Derzeit, so Edda Müller vom Bundesverband der Verbraucherzentralen, sei die Finanzierungssituation "prekär". Es gebe zu wenig institutionelle Hilfe durch die Länder, beklagte sie. Einzelne Projekthilfen könnten nicht greifen, da die personelle und technische Ausstattung in einigen Ländern nicht ausreiche. Das vorgeschlagene Stiftungsmodell ist ihrer Ansicht nach der richtige Weg zu einer soliden dauerhaften Finanzierung. Aus Sicht von Olaf Weinel von der Verbraucherzentrale Niedersachsen hat sich seit der letzten Anhörung zu diesem Thema im Jahre 2005 nicht viel getan. Zwar habe sich, wie damals gefordert, eine Verbraucherschutzministerkonferenz gegründet, doch habe sich an der Unterfinanzierung der Verbraucherzentralen nichts geändert. Eine Folge davon sei die Schließung von über 60 Beratungsstellen seit 2002. Auch Klaus Bätz von der Verbraucherzentrale Sachsen beklagte die "strukturelle Unterfinanzierung". Die Finanzierungssituation habe dramatische Züge angenommen. Um dagegen vorzugehen sei ein gemeinsames Konzept von Bund und Ländern nötig. Mindestens 1 Euro pro Einwohner müssten für Verbraucherberatung jährlich zu Verfügung gestellt werden. Nordrhein-Westfalen, so Klaus Müller von der dortigen Verbraucherzentrale, lote derzeit angesichts der gekürzten Mittel eine Anbietermitfinanzierung aus. Dabei habe man aber jederzeit die Wahrung von Unabhängigkeit und Glaubwürdigkeit im Auge. In Österreich, so erläuterte Georg Rathwallner von der Arbeiterkammer Oberösterreich, habe man mit der Anbietermitfinanzierung keine guten Erfahrungen gemacht. Allerdings sei man dort auch in einer komfortablen Situation: Jährlich 3 Euro pro Einwohner stünden für die Verbraucherberatung zur Verfügung. Finanziert werde dies über einen 0,5-prozentigen Aufschlag auf die Sozialversicherungsbeiträge.
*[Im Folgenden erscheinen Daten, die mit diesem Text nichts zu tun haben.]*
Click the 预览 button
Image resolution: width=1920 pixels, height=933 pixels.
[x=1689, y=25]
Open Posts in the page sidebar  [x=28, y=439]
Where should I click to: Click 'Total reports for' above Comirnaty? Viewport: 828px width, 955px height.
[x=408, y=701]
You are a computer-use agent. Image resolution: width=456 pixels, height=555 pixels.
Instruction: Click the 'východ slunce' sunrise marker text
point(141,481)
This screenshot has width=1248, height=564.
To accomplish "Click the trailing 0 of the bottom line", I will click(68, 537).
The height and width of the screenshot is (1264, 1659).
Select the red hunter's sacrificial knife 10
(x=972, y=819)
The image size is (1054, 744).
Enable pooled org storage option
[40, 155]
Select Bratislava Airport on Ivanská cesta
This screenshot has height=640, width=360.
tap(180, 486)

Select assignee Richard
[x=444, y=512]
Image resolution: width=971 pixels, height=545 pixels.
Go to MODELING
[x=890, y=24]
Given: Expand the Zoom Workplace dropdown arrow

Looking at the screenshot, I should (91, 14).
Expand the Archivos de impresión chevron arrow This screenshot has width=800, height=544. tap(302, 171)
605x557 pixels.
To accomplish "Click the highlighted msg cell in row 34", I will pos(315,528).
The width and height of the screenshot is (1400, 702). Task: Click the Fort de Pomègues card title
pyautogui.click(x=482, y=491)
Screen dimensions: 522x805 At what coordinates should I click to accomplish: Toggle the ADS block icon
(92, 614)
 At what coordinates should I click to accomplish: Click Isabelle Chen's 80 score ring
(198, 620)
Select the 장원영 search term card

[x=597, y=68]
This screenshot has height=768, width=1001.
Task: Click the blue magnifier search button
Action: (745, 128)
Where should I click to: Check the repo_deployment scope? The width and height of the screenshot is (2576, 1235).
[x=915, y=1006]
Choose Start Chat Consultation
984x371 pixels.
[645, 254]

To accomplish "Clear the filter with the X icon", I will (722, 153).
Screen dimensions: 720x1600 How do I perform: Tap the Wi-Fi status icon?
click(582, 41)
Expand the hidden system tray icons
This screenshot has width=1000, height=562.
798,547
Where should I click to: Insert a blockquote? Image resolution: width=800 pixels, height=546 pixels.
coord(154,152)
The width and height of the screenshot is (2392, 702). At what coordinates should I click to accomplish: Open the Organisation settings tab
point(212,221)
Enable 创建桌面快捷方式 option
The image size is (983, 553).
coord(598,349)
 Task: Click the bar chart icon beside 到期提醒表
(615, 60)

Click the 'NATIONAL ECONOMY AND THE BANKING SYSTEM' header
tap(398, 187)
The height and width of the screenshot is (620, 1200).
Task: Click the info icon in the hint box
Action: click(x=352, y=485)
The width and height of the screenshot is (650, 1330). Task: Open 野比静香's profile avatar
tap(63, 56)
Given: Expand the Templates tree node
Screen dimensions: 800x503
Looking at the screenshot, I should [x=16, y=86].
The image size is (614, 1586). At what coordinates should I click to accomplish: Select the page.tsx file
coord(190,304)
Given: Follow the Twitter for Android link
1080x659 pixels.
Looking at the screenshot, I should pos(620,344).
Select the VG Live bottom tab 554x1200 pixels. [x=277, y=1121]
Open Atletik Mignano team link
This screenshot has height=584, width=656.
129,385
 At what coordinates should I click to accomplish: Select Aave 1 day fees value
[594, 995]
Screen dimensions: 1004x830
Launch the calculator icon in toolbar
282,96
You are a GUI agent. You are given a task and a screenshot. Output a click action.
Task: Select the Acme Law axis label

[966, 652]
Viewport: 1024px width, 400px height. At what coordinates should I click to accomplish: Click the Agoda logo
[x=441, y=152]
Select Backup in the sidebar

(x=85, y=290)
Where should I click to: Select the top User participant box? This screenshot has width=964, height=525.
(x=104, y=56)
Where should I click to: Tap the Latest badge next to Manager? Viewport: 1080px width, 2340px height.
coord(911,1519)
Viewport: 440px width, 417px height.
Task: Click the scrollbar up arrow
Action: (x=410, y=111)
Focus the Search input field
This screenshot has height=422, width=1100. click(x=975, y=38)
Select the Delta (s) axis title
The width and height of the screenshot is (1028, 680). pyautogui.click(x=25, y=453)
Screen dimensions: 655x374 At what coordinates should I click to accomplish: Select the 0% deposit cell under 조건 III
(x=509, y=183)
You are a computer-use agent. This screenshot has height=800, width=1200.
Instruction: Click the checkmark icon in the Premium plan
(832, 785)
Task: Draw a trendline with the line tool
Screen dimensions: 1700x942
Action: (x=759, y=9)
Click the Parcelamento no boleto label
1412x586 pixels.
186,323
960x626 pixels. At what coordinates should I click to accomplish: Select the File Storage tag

Die Stiftung Warentest lehnt eine Finanzierung über private Sponsoren ab. Dies sei im Interesse der Wahrung der Unabhängigkeit nicht möglich. Auch indirektes Sponsoring über einen Pool bewerte man kritisch. Da die Unternehmen mit ihrer Spende nicht werben dürften, gebe es auch kein Motiv für ein Sponsoring. Dem Stiftungsmodell stehe man hingegen aufgeschlossen gegenüber. Staatssekretär Benjamin-Immanuel Hoff von der Berliner Senatsverwaltung für Gesundheit, Umwelt und Verbraucherschutz räumte ein, man stehe bei der Förderung der Verbraucherberatung "nicht so gut da". Derzeit sei ein Rückgang der Verbraucherförderung zu verzeichnen. Es gelte daher nach neuen Finanzierungsformen zu suchen. Das vorgeschlagene Stiftungsmodell könne dabei ein richtiger Weg sein. Trotz aller Einsparungserfordernisse der Länder, so betonte Hoff, halte man die Existenz der Verbraucherzentralen für unverzichtbar.